WHAT TO DO: Write the data below out in full, exactly as it stands.
** SOURCE DATA follows **
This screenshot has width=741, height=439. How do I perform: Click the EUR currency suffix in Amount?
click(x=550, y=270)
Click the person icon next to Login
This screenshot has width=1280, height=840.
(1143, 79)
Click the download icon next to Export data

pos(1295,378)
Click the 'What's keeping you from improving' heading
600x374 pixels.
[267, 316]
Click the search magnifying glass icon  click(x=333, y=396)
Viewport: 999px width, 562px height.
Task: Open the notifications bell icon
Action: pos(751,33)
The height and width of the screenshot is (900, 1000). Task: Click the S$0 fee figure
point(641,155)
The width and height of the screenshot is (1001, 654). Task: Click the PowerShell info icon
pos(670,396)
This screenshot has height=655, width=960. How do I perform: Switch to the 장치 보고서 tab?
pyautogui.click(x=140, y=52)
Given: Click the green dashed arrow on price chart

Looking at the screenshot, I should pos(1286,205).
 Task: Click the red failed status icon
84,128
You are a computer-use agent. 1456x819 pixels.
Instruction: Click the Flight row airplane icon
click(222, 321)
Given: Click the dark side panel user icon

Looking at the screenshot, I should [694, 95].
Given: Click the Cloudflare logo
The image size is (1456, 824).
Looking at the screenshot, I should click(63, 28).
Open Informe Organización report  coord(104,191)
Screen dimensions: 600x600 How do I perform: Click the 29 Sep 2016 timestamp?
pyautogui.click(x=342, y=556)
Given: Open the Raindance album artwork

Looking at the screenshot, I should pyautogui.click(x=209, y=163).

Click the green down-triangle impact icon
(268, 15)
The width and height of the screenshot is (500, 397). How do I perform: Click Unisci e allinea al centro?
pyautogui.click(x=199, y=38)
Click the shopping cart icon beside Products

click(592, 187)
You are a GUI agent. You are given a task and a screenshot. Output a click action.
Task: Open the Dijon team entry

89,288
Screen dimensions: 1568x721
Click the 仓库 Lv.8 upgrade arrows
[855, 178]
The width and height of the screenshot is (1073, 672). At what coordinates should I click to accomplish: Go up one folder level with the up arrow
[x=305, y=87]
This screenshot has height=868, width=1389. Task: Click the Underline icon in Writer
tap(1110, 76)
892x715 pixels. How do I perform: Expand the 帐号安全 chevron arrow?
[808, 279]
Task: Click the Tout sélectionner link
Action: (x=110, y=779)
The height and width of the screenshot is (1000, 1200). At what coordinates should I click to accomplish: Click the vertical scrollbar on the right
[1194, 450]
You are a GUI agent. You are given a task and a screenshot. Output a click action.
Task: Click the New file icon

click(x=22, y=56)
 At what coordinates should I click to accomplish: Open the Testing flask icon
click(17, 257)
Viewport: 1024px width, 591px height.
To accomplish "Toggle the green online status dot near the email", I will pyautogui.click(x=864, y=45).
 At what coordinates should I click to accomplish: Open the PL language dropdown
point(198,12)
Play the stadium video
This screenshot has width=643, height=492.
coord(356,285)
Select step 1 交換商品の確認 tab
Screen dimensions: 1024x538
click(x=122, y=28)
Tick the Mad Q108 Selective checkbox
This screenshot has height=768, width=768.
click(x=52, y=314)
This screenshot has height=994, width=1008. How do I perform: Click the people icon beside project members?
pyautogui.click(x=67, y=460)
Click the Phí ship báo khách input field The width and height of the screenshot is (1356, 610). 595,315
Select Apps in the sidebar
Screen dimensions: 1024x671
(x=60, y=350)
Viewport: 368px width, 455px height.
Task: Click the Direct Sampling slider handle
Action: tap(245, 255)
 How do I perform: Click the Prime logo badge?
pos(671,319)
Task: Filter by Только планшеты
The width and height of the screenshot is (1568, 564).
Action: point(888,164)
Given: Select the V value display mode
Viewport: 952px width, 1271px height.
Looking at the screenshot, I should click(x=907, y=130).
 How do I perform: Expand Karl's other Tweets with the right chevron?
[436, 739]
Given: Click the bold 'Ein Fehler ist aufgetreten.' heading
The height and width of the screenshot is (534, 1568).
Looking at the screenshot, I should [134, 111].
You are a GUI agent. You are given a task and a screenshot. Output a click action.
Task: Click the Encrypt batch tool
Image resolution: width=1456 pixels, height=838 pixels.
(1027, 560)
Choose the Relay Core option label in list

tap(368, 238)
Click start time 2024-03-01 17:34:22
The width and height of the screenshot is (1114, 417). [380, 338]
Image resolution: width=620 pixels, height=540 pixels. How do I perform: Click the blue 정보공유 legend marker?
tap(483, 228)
** End of SOURCE DATA **
RESPONSE AREA:
This screenshot has width=741, height=439. How do I perform: Click the EUR currency suffix in Amount?
click(x=550, y=270)
Click the person icon next to Login
This screenshot has width=1280, height=840.
(1143, 79)
Click the download icon next to Export data

pos(1295,378)
Click the 'What's keeping you from improving' heading
600x374 pixels.
[267, 316]
Click the search magnifying glass icon  click(x=333, y=396)
Viewport: 999px width, 562px height.
Task: Open the notifications bell icon
Action: pos(751,33)
The height and width of the screenshot is (900, 1000). Task: Click the S$0 fee figure
point(641,155)
The width and height of the screenshot is (1001, 654). Task: Click the PowerShell info icon
pos(670,396)
This screenshot has height=655, width=960. How do I perform: Switch to the 장치 보고서 tab?
pyautogui.click(x=140, y=52)
Given: Click the green dashed arrow on price chart

Looking at the screenshot, I should pos(1286,205).
 Task: Click the red failed status icon
84,128
You are a computer-use agent. 1456x819 pixels.
Instruction: Click the Flight row airplane icon
click(222, 321)
Given: Click the dark side panel user icon

Looking at the screenshot, I should [694, 95].
Given: Click the Cloudflare logo
The image size is (1456, 824).
Looking at the screenshot, I should click(63, 28).
Open Informe Organización report  coord(104,191)
Screen dimensions: 600x600 How do I perform: Click the 29 Sep 2016 timestamp?
pyautogui.click(x=342, y=556)
Given: Open the Raindance album artwork

Looking at the screenshot, I should pyautogui.click(x=209, y=163).

Click the green down-triangle impact icon
(268, 15)
The width and height of the screenshot is (500, 397). How do I perform: Click Unisci e allinea al centro?
pyautogui.click(x=199, y=38)
Click the shopping cart icon beside Products

click(592, 187)
You are a GUI agent. You are given a task and a screenshot. Output a click action.
Task: Open the Dijon team entry

89,288
Screen dimensions: 1568x721
Click the 仓库 Lv.8 upgrade arrows
[855, 178]
The width and height of the screenshot is (1073, 672). At what coordinates should I click to accomplish: Go up one folder level with the up arrow
[x=305, y=87]
This screenshot has height=868, width=1389. Task: Click the Underline icon in Writer
tap(1110, 76)
892x715 pixels. How do I perform: Expand the 帐号安全 chevron arrow?
[808, 279]
Task: Click the Tout sélectionner link
Action: (x=110, y=779)
The height and width of the screenshot is (1000, 1200). At what coordinates should I click to accomplish: Click the vertical scrollbar on the right
[1194, 450]
You are a GUI agent. You are given a task and a screenshot. Output a click action.
Task: Click the New file icon

click(x=22, y=56)
 At what coordinates should I click to accomplish: Open the Testing flask icon
click(17, 257)
Viewport: 1024px width, 591px height.
To accomplish "Toggle the green online status dot near the email", I will pyautogui.click(x=864, y=45).
 At what coordinates should I click to accomplish: Open the PL language dropdown
point(198,12)
Play the stadium video
This screenshot has width=643, height=492.
coord(356,285)
Select step 1 交換商品の確認 tab
Screen dimensions: 1024x538
click(x=122, y=28)
Tick the Mad Q108 Selective checkbox
This screenshot has height=768, width=768.
click(x=52, y=314)
This screenshot has height=994, width=1008. How do I perform: Click the people icon beside project members?
pyautogui.click(x=67, y=460)
Click the Phí ship báo khách input field The width and height of the screenshot is (1356, 610). 595,315
Select Apps in the sidebar
Screen dimensions: 1024x671
(x=60, y=350)
Viewport: 368px width, 455px height.
Task: Click the Direct Sampling slider handle
Action: tap(245, 255)
 How do I perform: Click the Prime logo badge?
pos(671,319)
Task: Filter by Только планшеты
The width and height of the screenshot is (1568, 564).
Action: point(888,164)
Given: Select the V value display mode
Viewport: 952px width, 1271px height.
Looking at the screenshot, I should click(x=907, y=130).
 How do I perform: Expand Karl's other Tweets with the right chevron?
[436, 739]
Given: Click the bold 'Ein Fehler ist aufgetreten.' heading
The height and width of the screenshot is (534, 1568).
Looking at the screenshot, I should [134, 111].
You are a GUI agent. You are given a task and a screenshot. Output a click action.
Task: Click the Encrypt batch tool
Image resolution: width=1456 pixels, height=838 pixels.
(1027, 560)
Choose the Relay Core option label in list

tap(368, 238)
Click start time 2024-03-01 17:34:22
The width and height of the screenshot is (1114, 417). [380, 338]
Image resolution: width=620 pixels, height=540 pixels. How do I perform: Click the blue 정보공유 legend marker?
tap(483, 228)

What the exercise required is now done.